SET TASK
Copy each row below that contains the string "icon".

INFORMATION PROVIDED
-----
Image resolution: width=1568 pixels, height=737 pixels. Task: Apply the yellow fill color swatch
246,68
-----
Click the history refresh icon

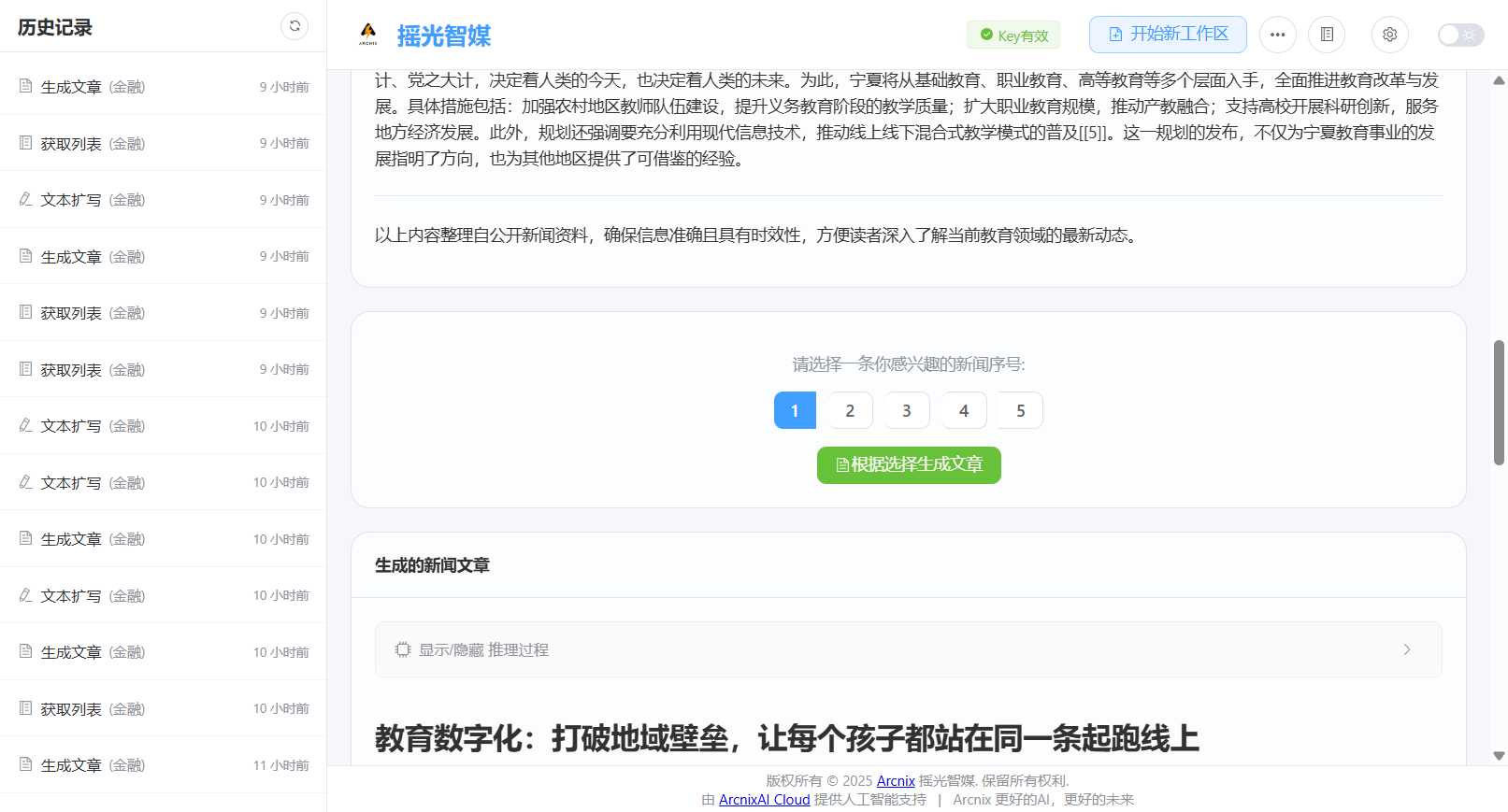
-----
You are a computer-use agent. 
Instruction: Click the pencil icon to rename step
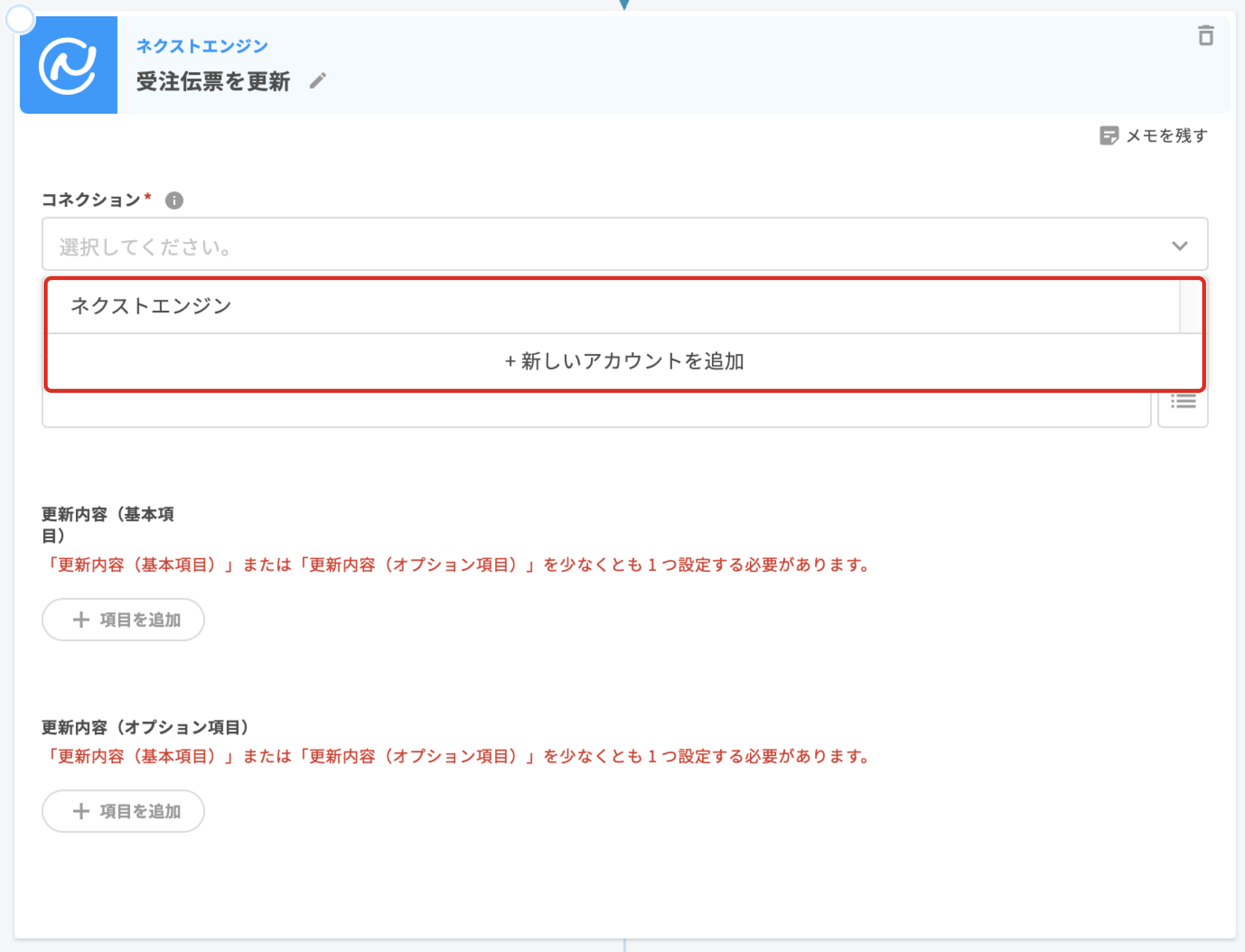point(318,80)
-----
THE COMPLETED TASK
Click the history refresh icon
Instruction: Click the pencil icon to rename step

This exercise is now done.